▶ STATED PROBLEM:
Put this sentence from the forum thread below on multiple instance jobs into Spanish: "Append will happily create the file if it doesn't exist."

▶ EXTRACT TO READ:
Multiple instance job: Different input files,one output file

pdntsap · Post by **pdntsap** » Fri Oct 21, 2011 8:44 am

We have a parallel job that has five input files and writes to two output files. We are planning to make this job a multiple instance job due to the record count involved. Let us say one of the input files has about 15 millions records. We might run three instances of the same job.
My questions are:

1. I need to divide the 15 million record input file into three different files based on a column value and then use each file for each instance of the job. How can I specify different files for different instances?

2. The output file must created/overwritten the first time and the remaining two instance must append to the created/overwritten output file. How can I achieve creation/overwrite of the output file for the first instance that gets completed, and then append for the remaining instances. One way might be creating three different output files and then merging the three files. Any other suggestions?

Any suggestions are greatly appreciated.

Thanks.

chulett · Post by **chulett** » Fri Oct 21, 2011 8:47 am

1. Typically, one would include the Invocation ID as part of the name.

2. Since you'll need to set the job to "Append" for the remaining two invocations to work properly, that means you'll need to do something before job to delete any existing version of the output file. Append will happily create the file if it doesn't exist. Of course, you'd need to be careful if this was actually in the "before job" area to make sure it only happened during the initial invocation. That or use a Sequence such that an Execute Command stage before the job activities does the dirty work.

▶ INFORMATION SHOWN:

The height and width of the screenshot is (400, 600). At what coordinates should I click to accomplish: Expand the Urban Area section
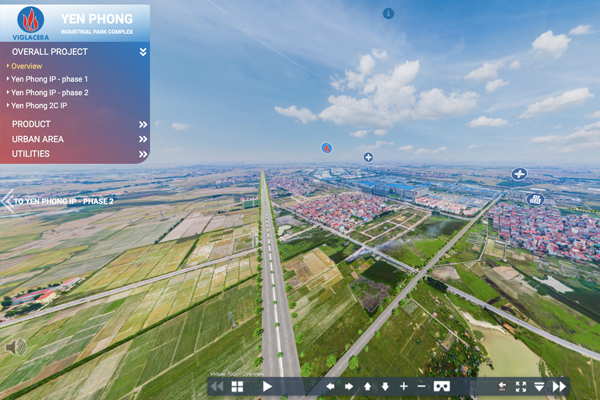143,139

▶ ANSWER FOR THIS EXERCISE:
Append creará el archivo sin ningún problema si no existe.